BRIEF:
Records follow. Select each line holding "page".
[Opening MATERIAL FOR THIS EXERCISE section]
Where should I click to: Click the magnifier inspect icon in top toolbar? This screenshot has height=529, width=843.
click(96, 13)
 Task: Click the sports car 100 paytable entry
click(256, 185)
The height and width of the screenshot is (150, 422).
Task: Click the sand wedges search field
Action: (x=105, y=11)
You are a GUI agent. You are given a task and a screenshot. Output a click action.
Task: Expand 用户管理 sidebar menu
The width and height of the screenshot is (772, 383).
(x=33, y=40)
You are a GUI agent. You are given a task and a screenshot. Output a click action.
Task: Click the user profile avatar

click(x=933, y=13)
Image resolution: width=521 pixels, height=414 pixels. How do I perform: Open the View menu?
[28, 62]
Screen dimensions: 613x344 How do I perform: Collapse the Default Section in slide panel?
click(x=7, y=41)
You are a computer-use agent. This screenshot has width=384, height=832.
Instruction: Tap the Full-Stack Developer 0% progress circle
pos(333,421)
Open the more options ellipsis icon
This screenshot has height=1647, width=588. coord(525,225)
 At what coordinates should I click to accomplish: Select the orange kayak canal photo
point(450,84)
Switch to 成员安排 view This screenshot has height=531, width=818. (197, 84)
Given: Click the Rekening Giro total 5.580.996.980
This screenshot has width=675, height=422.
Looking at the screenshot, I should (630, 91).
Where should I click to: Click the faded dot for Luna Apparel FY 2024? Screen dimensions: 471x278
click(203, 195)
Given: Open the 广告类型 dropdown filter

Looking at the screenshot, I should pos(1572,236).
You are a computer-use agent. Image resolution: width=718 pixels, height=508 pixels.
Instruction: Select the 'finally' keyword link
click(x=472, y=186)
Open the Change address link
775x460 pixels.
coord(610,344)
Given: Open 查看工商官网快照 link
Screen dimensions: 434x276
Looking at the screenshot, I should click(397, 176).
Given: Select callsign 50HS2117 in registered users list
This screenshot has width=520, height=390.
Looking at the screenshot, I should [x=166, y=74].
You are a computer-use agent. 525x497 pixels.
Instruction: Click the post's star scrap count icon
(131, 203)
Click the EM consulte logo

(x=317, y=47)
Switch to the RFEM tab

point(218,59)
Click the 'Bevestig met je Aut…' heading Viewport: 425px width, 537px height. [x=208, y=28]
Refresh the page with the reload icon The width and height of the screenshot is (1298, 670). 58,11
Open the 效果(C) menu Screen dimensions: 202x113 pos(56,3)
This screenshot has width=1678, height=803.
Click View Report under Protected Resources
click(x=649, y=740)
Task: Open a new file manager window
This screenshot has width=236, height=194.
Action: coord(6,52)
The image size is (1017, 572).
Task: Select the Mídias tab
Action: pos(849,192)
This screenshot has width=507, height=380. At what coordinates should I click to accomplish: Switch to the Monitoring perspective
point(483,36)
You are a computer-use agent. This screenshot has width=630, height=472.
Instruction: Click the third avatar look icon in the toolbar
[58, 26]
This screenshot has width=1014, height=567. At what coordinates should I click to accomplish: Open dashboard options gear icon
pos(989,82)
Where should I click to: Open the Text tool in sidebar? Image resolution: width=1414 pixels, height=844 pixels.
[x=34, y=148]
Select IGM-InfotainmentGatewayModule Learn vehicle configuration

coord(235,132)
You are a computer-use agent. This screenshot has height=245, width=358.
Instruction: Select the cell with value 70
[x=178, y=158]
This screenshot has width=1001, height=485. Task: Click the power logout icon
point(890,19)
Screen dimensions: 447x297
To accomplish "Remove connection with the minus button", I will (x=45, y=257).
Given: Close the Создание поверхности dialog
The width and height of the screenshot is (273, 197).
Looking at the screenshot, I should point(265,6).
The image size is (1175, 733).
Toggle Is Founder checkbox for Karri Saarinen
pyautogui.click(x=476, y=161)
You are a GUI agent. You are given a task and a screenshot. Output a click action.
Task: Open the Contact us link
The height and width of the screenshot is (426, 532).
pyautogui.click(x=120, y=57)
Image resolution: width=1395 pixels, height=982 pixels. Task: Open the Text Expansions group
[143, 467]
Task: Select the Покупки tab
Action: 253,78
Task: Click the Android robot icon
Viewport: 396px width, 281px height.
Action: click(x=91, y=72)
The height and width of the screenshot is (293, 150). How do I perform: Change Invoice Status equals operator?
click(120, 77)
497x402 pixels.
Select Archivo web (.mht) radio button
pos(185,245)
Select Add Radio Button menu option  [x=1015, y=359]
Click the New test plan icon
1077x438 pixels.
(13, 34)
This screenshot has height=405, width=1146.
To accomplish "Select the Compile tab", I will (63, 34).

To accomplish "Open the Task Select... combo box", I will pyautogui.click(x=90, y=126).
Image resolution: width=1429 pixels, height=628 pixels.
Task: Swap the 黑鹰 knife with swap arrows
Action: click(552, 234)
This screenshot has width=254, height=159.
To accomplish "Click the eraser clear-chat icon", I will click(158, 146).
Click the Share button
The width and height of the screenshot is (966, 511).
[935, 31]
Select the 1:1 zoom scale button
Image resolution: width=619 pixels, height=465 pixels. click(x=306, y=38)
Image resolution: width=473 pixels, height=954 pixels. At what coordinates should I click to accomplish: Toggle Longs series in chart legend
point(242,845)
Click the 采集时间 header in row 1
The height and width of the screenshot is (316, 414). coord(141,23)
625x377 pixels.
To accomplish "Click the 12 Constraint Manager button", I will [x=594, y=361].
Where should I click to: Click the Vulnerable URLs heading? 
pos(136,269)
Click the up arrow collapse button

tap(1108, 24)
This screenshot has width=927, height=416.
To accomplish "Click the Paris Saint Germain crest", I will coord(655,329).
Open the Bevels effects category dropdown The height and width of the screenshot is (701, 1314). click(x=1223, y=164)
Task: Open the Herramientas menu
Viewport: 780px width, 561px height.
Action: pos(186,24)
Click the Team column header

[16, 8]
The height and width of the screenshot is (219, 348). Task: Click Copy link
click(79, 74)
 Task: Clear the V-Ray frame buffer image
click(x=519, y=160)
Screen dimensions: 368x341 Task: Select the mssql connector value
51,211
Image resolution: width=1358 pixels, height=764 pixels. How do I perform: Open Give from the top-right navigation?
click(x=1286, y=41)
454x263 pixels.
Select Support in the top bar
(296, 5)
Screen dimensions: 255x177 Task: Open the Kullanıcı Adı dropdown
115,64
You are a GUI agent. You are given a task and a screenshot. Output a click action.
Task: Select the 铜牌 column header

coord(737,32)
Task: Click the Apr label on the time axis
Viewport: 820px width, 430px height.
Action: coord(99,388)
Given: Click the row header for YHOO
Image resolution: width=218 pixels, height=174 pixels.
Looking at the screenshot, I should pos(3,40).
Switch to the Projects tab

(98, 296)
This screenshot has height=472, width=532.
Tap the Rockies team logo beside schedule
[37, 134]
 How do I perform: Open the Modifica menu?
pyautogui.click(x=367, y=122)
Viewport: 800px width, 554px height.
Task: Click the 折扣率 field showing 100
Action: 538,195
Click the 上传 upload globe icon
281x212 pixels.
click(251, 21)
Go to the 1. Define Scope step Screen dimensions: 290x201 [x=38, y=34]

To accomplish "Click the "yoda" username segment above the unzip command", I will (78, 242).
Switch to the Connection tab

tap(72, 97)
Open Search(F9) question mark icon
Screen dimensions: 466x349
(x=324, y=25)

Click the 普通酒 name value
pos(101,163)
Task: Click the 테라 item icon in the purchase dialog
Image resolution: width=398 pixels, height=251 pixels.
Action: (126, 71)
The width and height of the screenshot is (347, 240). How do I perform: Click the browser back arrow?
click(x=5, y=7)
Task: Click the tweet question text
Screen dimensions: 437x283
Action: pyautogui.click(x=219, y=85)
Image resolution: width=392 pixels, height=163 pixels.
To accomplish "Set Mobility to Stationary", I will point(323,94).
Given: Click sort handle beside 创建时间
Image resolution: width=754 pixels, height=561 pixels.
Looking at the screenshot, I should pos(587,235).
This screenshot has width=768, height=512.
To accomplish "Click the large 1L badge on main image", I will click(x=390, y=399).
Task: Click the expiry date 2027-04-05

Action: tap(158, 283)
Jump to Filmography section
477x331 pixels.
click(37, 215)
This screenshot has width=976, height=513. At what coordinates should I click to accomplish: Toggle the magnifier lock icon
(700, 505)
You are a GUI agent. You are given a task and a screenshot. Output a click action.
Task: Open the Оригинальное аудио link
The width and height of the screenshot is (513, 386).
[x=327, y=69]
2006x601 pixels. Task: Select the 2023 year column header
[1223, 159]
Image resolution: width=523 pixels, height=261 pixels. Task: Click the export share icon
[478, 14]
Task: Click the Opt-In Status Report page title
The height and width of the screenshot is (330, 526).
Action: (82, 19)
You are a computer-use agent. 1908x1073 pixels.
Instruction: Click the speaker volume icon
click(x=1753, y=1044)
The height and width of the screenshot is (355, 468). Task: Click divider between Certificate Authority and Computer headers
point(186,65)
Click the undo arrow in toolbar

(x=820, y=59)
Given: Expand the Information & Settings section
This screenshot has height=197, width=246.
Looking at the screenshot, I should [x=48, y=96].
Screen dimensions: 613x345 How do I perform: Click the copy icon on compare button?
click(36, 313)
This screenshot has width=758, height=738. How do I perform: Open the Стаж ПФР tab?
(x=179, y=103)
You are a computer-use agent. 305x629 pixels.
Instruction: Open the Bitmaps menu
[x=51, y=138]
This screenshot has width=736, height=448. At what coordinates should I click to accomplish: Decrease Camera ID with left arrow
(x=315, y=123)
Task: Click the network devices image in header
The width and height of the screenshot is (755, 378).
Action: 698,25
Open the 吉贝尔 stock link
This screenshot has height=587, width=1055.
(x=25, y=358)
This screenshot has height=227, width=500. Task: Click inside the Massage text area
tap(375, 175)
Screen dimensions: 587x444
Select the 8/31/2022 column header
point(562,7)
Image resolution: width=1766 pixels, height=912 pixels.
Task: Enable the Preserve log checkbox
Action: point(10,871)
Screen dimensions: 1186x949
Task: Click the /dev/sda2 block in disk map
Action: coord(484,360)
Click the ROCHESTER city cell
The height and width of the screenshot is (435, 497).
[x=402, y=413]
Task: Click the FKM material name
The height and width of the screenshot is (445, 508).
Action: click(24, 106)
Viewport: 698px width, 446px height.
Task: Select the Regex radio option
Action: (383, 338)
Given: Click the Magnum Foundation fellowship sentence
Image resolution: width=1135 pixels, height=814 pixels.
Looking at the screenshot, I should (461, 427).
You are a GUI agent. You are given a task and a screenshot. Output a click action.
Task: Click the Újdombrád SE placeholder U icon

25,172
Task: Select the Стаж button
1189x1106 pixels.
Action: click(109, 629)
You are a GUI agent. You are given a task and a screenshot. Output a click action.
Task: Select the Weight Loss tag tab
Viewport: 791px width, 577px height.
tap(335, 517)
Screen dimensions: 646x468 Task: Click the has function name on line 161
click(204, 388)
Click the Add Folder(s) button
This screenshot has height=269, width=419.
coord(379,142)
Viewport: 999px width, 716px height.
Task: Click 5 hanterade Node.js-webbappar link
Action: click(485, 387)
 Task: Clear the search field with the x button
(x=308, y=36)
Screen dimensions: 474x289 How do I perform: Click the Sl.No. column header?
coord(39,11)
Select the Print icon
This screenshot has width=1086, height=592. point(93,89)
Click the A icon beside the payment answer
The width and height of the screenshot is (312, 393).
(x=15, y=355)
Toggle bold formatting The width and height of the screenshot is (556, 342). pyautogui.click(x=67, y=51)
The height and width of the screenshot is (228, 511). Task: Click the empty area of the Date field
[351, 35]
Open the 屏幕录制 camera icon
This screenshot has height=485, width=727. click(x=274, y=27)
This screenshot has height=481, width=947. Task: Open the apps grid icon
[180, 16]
[Closing MATERIAL FOR THIS EXERCISE section]
EXPECTED ANSWER:
Refresh the page with the reload icon The width and height of the screenshot is (1298, 670). 58,11
Task: Click the Opt-In Status Report page title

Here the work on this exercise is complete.